Vermont's overall score has declined, largely due to a lack of statewide planning and policies in Disaster Preparedness, as well as declining hospital capacity. The state continues, however, to invest in and improve its Quality and Patient Safety Environment.
Vermont has improved its Quality and Patient Safety Environment by supporting measures to improve care and emergency response capabilities statewide. The state has continued funding for an emergency medical services (EMS) medical director, as well as quality improvement within the EMS system, and has worked to implement stroke and ST-elevation myocardial infarction (STEMI) systems of care. Vermont leads the nation in the time that it takes to transfer patients with chest pain or acute coronary intervention to another facility (28 minutes).
Vermont continues to fare well in Public Health and Injury Prevention, with high immunization rates and moderate health risk factors. The state boasts high vaccination rates for older adults, with 65.4% having received an annual influenza vaccination and 74.3% having ever received the pneumococcal vaccine. Vermont also has one of the lowest infant mortality rates (4.2 deaths per 1,000 live births) and below-average proportions of adults and children who are obese (25.4% and 11.3%, respectively).

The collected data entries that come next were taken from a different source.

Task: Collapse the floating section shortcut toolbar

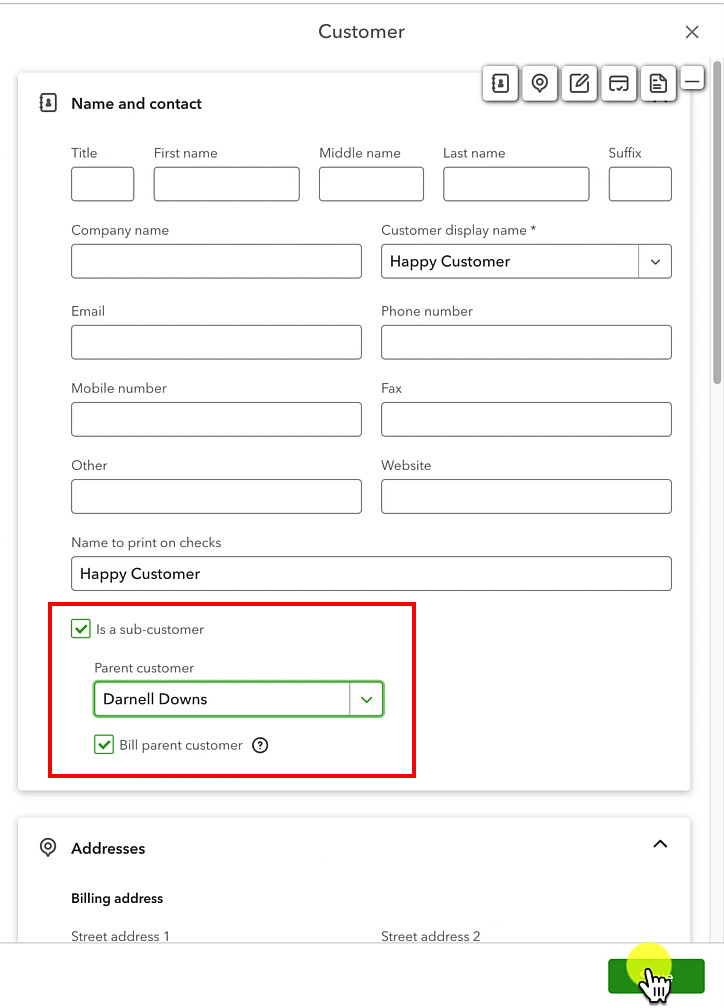Action: point(692,78)
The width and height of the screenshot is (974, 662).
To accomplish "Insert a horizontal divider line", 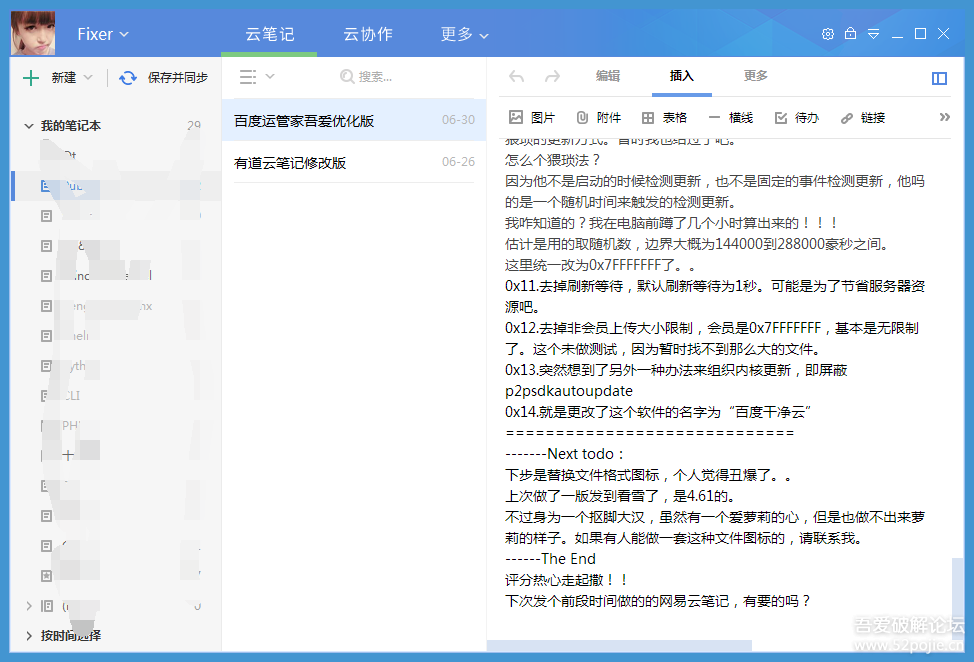I will pyautogui.click(x=731, y=117).
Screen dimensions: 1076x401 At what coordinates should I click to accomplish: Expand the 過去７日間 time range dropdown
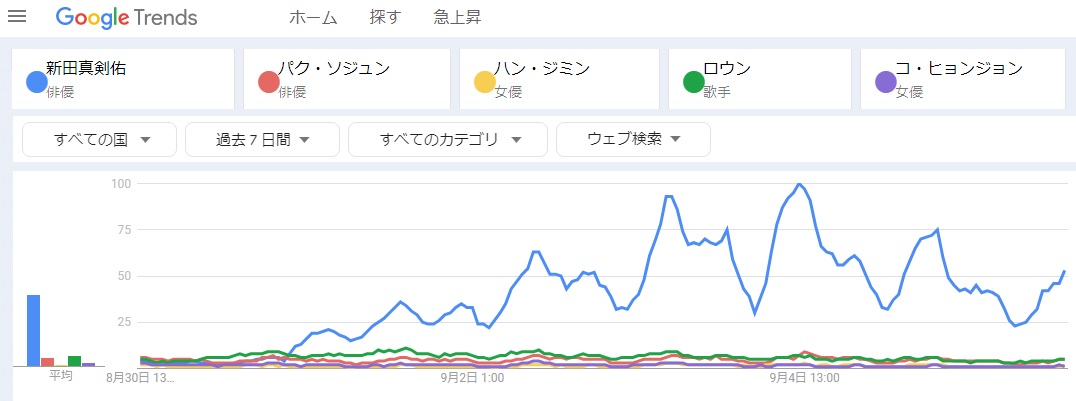click(262, 140)

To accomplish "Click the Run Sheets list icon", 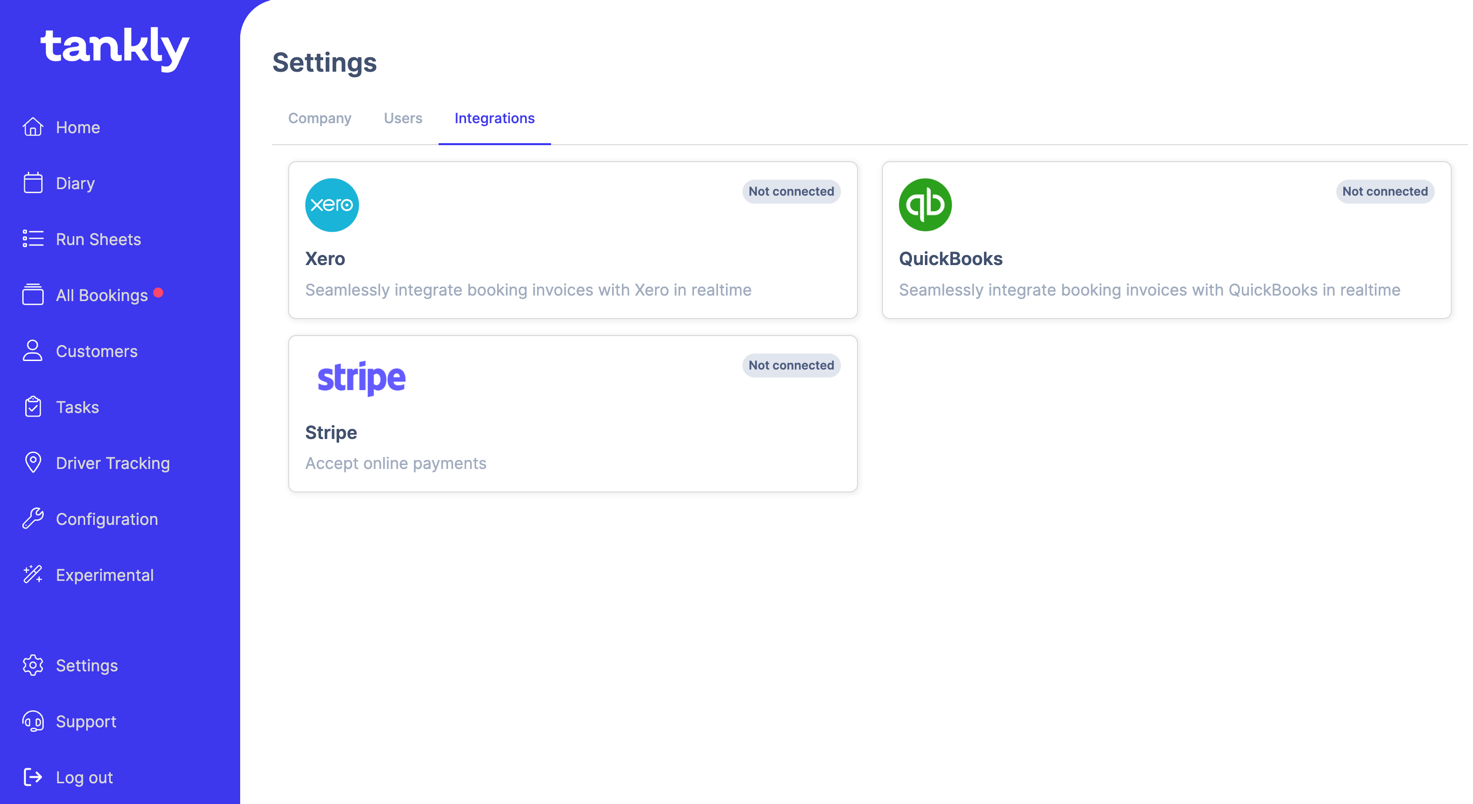I will [x=33, y=239].
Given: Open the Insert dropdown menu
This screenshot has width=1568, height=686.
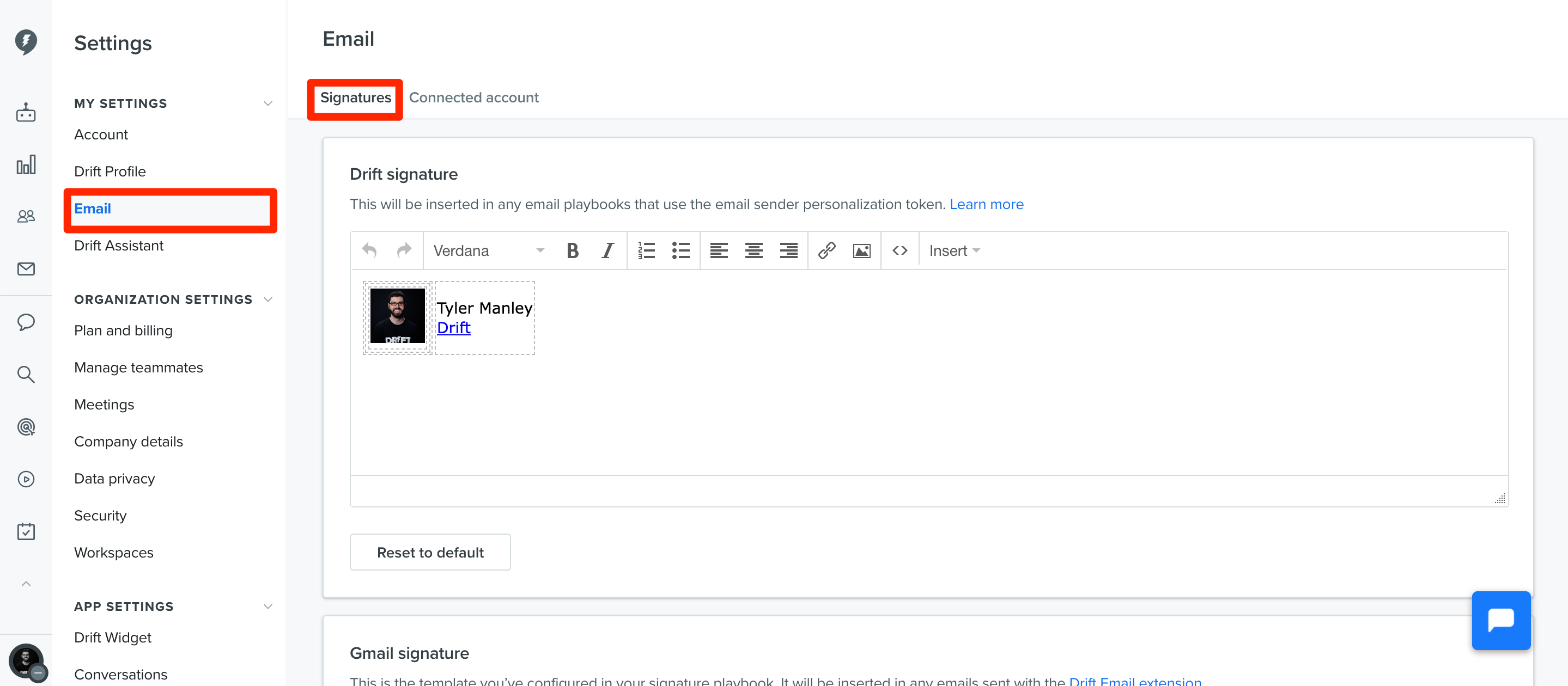Looking at the screenshot, I should [x=954, y=250].
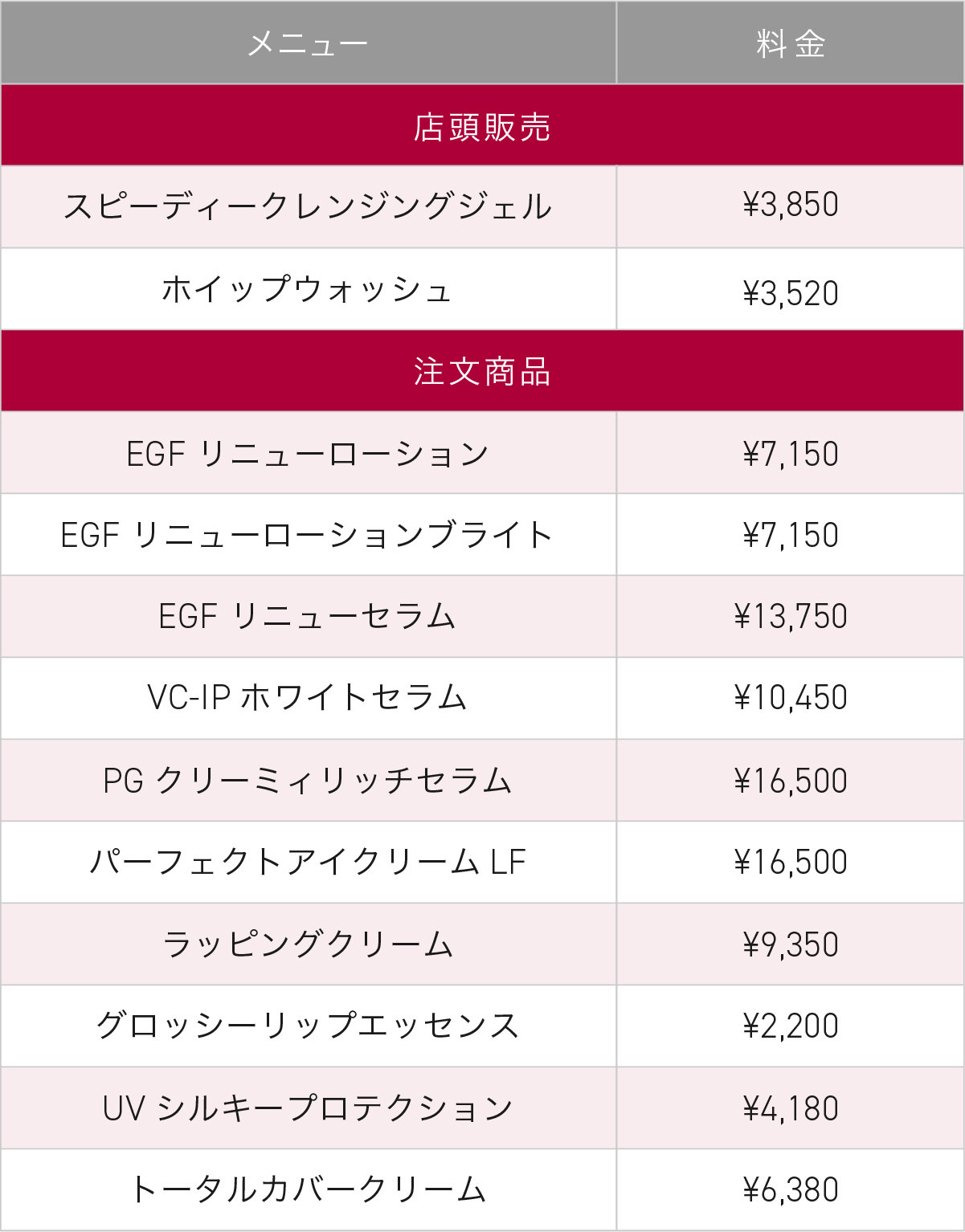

In Access to Emergency Care, Vermont performs exceptionally in reducing financial barriers to care, boasting some of the highest rates of health insurance coverage for adults and children in the nation. The state has relatively high Medicaid fee levels for office visits (117.1% of the national average). Vermont also has adequate access to providers, including primary care providers, many types of specialists, and emergency physicians.
Vermont fares poorly overall in Access to Emergency Care because of the lack of specialty centers and declining hospital capacity. The state has no accredited chest pain centers and ranks second to last for the number of pediatric specialty centers (1.6 per 1 million people). Only 78.5% of the population is within 60 minutes of a level I or II trauma center, compared to an average of 82.1% nationally. Vermont has seen an overall decline since the previous Report Card in staffed inpatient beds, emergency departments (ED), and psychiatric care beds and an increase in the hospital occupancy rate. As such, the state has higher-than-average ED wait times: 295 minutes from ED arrival to ED departure for admitted patients.
While Vermont's Medical Liability Environment ranking has improved slightly since the 2009 Report Card, this is due only to minor improvements and the addition of apology inadmissibility laws, which is the only measured reform that Vermont is credited with having. The state lacks any expert witness rules requiring experts to practice in the same specialty as the defendant or to be licensed to practice in the state, rules that can prevent unfounded cases from proceeding. The state has also failed to enact special liability protections for care mandated by the Emergency Medical Treatment and Labor Act (EMTALA). Vermont has seen an increase in its average malpractice award payment yet has no reforms in place that would help to rein in excessive payments.
Vermont's Disaster Preparedness grade declined significantly, due in part to the addition of new indicators and because of a lack of statewide policies and a low level of volunteer capacity compared to other states. Vermont's medical response plan lacks provisions for patients dependent on dialysis or medication for chronic diseases. It has no mutual aid agreements in place with behavioral health providers to provide services during a disaster and no behavioral health professionals registered in the Emergency System for Advance Registration of Volunteer Health Professionals. Vermont also lacks strike teams or medical assistance teams to provide assistance during a disaster or mass casualty event.
Vermont policymakers must seriously consider the impact of such a poor Medical Liability Environment on both providers and patients. While the state has an adequate supply of many types of providers, day in and day out, emergency physicians and on-call specialists provide care to high-risk patients and must make quick decisions with little or no knowledge of their medical history. The state must support providers of EMTALA-mandated care by offering additional liability protections that recognize those risks and that at least require clear and convincing evidence of negligence in medical liability cases. Vermont could also consider pretrial screening panels and requiring that expert witnesses be of the same specialty as the defendant.
Vermont should continue to build upon existing improvements to the Quality and Patient Safety Environment by developing destination policies for stroke and STEMI patients that would allow EMS providers to bypass local hospitals for medical specialty centers when appropriate. Finally, Vermont must work with stakeholders to increase its hospital capacity and reduce the long ED wait times, which can lead to poor patient outcomes.